Contemporary femoral designs in total knee arthroplasty: effects on the patello-femoral congruence

Pier Francesco Indelli 1,, Massimiliano Marcucci 1, Donatella Cariello 2, Paolo Poli 2, Massimo Innocenti 3
PMCID: PMC3353074  PMID: 22202961

Abstract

Purpose

The objective of this study was to evaluate the radiological and clinical correlations between implant design and patellar positioning in patients who underwent TKA utilizing femoral implants with modern designs.

Methods

Thirty consecutive PFC PS Sigma TKAs, characterized by a new prolonged anterior flange and a “smoother” trochlea, were prospectively reviewed. All patellae were replaced. All patients were evaluated pre-operatively and prospectively at two years follow-up both clinically according to the Knee Society score as well as radiographically. This included computed tomography (CT); patellar tilt, patellar conformity angle, patellar lateralization, and femoral component external-rotation in relation to the clinical trans-epicondylar axis.

Results

Average patellar tilt at follow-up was 3° (±7.5°) with respect to a pre-operative 18.5° (±8.5°). Average patellar congruence angle at follow-up was −3° (range, −11° to +9°) with respect to a pre-operative 10.3° (range, + 1.5° to 25.5°). Average lateralization index at follow-up was 2.7 mm (range, −3.4 mm to +7.1 mm) with respect to a pre-operative 12.2 mm (± 4.8 mm). Femoral component positioning related to the trans-epicondylar axis showed an external rotation of 2.80° (± 2.10°) at follow-up with respect to 5.7° (± 1.80°). Clinically, two (6.6%) patients reported patello-femoral complications related to imperfections in the surgical technique more than the implant's design.

Conclusions

This study highlighted that modern femoral designs in TKA allow for a correct reproducibility of a normal patello-femoral conformity. Strict surgical principles are paramount to avoid patello-femoral complications even when modern implants are used.

Introduction

Patello-femoral complications after total knee arthroplasty (TKA) still represent the most cited cause of pain and the most often reported reason for revision surgery [13]. Many factors have been intensively studied as causes of patello-femoral complications after TKA, including pre-operative, intra-operative and rehabilitation issues. Pre-operative factors include the Q angle, the patellar tilt, the patello-femoral conformity angle, the patellar lateralization and the degree of external rotation of the distal femur. Intra-operative issues involve the use of different surgical approaches, the soft tissue balancing of the patello-femoral articulation, resurfacing or not the patella, the accuracy in the patellar osteotomy when resurfaced, the degree of elevation of the joint line and the degree of internal rotation of the femoral component. Postoperative issues involve the rehabilitative protocol and a correct patient’s information on the appropriate activities compatible with a TKA.
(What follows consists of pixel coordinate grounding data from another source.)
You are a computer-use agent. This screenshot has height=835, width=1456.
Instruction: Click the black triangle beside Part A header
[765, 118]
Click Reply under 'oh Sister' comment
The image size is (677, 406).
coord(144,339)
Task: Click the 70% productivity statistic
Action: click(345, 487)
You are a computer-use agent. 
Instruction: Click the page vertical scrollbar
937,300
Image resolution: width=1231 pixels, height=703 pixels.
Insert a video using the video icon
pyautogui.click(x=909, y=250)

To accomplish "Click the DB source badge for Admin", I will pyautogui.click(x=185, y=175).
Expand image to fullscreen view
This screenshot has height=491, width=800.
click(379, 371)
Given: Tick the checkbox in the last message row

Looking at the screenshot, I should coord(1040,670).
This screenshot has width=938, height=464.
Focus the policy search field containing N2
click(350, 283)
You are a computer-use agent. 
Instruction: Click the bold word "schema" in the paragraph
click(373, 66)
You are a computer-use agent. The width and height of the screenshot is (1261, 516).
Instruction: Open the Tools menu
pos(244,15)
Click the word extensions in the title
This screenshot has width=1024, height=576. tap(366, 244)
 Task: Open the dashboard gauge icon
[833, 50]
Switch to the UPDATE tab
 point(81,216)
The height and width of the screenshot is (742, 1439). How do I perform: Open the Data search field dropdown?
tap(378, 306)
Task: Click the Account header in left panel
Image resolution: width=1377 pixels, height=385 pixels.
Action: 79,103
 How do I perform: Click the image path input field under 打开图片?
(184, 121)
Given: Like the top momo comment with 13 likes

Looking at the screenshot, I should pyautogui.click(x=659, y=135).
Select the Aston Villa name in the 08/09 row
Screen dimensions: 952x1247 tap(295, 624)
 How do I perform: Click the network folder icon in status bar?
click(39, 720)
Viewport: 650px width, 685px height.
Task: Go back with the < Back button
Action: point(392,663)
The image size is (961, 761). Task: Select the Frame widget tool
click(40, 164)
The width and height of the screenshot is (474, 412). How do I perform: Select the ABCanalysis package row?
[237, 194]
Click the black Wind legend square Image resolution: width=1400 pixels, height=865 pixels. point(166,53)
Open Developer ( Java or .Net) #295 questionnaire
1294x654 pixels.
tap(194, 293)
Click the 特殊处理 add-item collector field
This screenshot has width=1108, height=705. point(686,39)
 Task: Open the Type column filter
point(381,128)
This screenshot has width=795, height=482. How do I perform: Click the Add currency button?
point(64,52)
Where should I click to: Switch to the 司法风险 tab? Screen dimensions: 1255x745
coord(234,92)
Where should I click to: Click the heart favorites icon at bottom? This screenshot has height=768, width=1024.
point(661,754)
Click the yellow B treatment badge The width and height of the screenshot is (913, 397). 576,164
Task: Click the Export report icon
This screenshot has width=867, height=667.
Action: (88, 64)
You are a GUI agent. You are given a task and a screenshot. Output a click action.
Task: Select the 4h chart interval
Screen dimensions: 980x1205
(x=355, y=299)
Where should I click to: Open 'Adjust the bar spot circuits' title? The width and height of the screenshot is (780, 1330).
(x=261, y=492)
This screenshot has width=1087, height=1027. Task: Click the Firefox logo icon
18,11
Many radiological evaluations have been described as a method to highlight pre-operative risk factors for patello-femoral complications after TKA. Laurin et al. [4, 5] first introduced the concept of patellar tilt as a form of mal-alignment. Other tilt measurement methods have been developed on plain radiography, CT, and MRI [610]. The patello-femoral congruence angle was first described by Merchant et al. [11] and later by others [12, 13]. The femoral component positioning and its effect on the patellar tracking have been intensely studied [1417] through the measurement of the posterior condylar angle (PCA).

Different femoral designs in TKA have shown multiple effects on the conformity of the patello-femoral joint. Historically, this anatomical relationship may interfere with clinical results. In fact, there is little information in regards to how the complex anatomy of the normal trochlea compares to that of the femoral component.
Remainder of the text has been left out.